Frequently asked questions
- How much does wedding catering cost per head in Pakistan?
- Indicatively, most weddings fall in roughly PKR 1,000-6,500 per head, with premium live-station setups at PKR 7,000-10,000+. The exact figure depends on menu tier, guest count, city, and season (peak months Nov-Mar cost more). These are publicly reported market ranges, not Wedding Wala prices, and may be quoted before GST - always confirm whether tax is included.
- What is the one-dish law and can I still serve more than one dish at my wedding?
- The one-dish law restricts lavish wedding meals. The Punjab Marriage Functions Act 2016 defines 'one dish' as one salan, one rice dish, a salad, hot and cold drinks, roti, naan, and one sweet dish; earlier marriage-function laws and ordinances (2000-2003) framed the restriction differently and some were later amended or repealed. In February 2025, Punjab ordered strict enforcement. Definitions and penalties vary by province and over time, so confirm the current rule with your venue or caterer before finalising the menu.
- Is GST or sales tax included in wedding catering quotes in Pakistan?
- Often not - many caterers quote per-head before GST. Punjab applies a 16% standard provincial sales tax on catering, and Sindh applies 15% (often reduced to 8% for digital payments, though some venues opt back to 15%). That is a 15-16% swing on your largest budget line, so ask explicitly whether each quote is inclusive or exclusive of GST, and confirm the current rate with PRA/SRB as rates change between finance acts.
- How much advance or deposit do caterers in Pakistan usually require?
- Deposits are commonly around 25%, with the balance due before or on the event. This is typical rather than fixed - terms in Pakistan are informal and vendor-specific. Always ask for the exact deposit percentage, payment schedule, and accepted methods in writing (in Sindh, the reduced 8% GST generally applies only to digital payments).
- How far in advance should I book a wedding caterer in Pakistan?
- Aim for at least 4-6 weeks ahead, and book earlier for peak wedding season (roughly November-March) when the best caterers fill up fast. Confirm the date with a written quote and clear deposit and cancellation terms before committing.
- Buffet or served meal - which is cheaper for a Pakistani wedding?
- A desi buffet is usually the cheaper baseline and scales well for large weddings, but tends to be over-ordered, increasing food waste. Plated/served meals portion each cover and reduce waste, but cost more - internationally cited at around 20% higher for a comparable menu due to extra staff and crockery. That percentage is an international benchmark; confirm actual pricing with your caterer.
- How many waiters or staff do I need per guest?
- As an international guideline, plated service runs roughly one server per 8-12 guests, while a buffet may need around one per 20 or more. Pakistani desi-buffet norms differ, so treat these as guidance and ask your caterer how many staff their per-head rate includes for your guest count and service style.

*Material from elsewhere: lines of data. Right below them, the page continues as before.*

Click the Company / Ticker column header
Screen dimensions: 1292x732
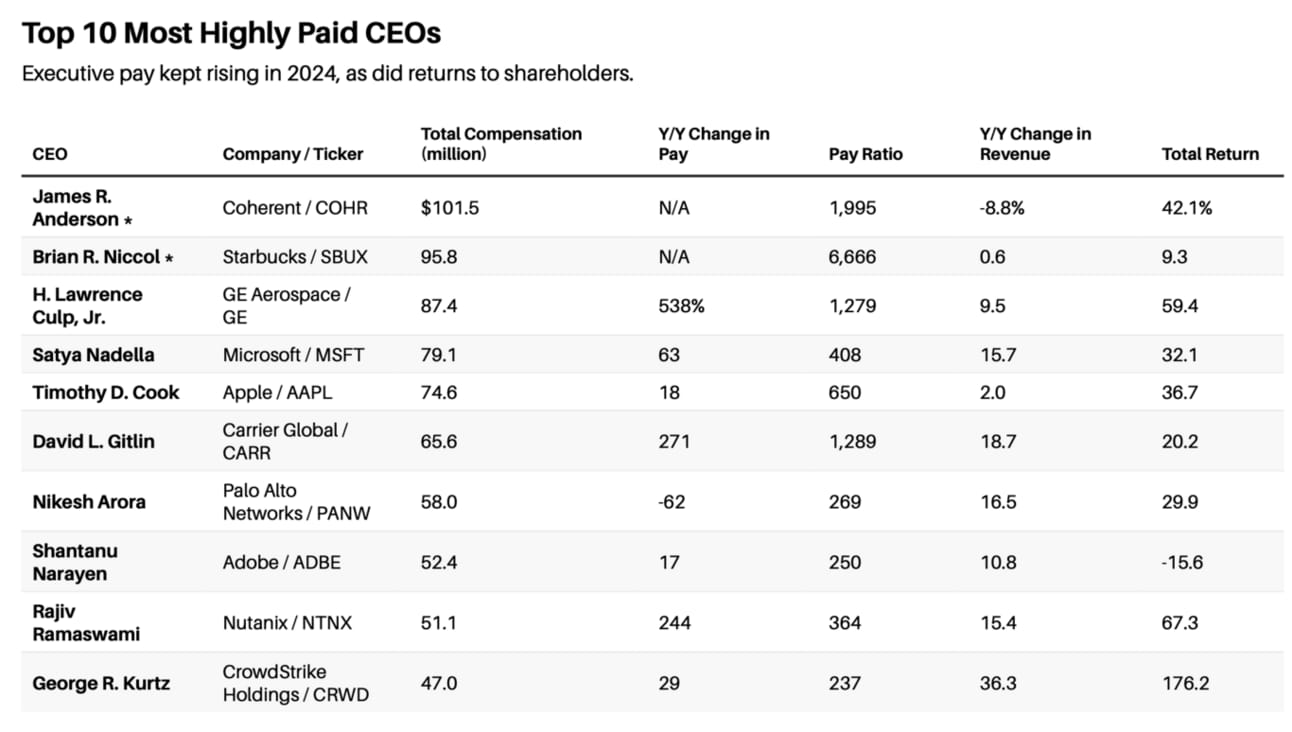293,154
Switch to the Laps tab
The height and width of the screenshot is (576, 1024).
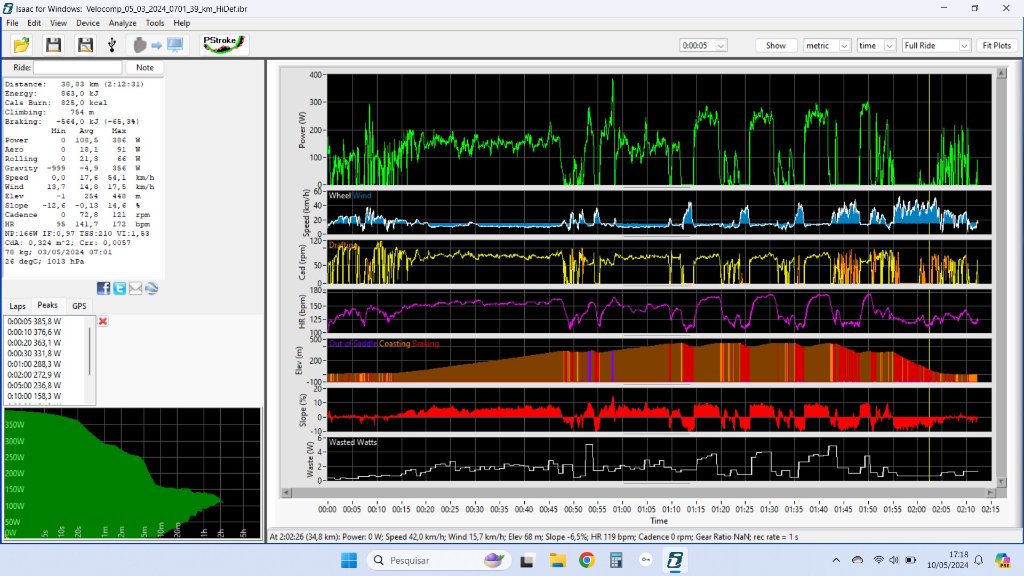coord(18,306)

- What questions should I ask a caterer before booking?
- Ask: Is the per-head rate inclusive or exclusive of GST? What exactly does each menu tier include? Do you hold a provincial food-authority licence and NTN? Can I do a tasting? Do you have references at my guest count? What is the deposit, guaranteed minimum count, final-count deadline, and cancellation policy? And which costs (service charge, crockery, waiters, transport) are extra? Get the answers in writing.
- How do I verify a caterer is licensed and hygienic?
- Ask to see a current provincial food-authority licence - Punjab Food Authority (PFA), Sindh Food Authority (SFA), or KP Food Authority - plus the caterer's NTN. A licence signals legitimacy but does not guarantee quality, so also do a tasting, confirm kitchen hygiene practices, and verify the menu is halal (the default in Pakistan).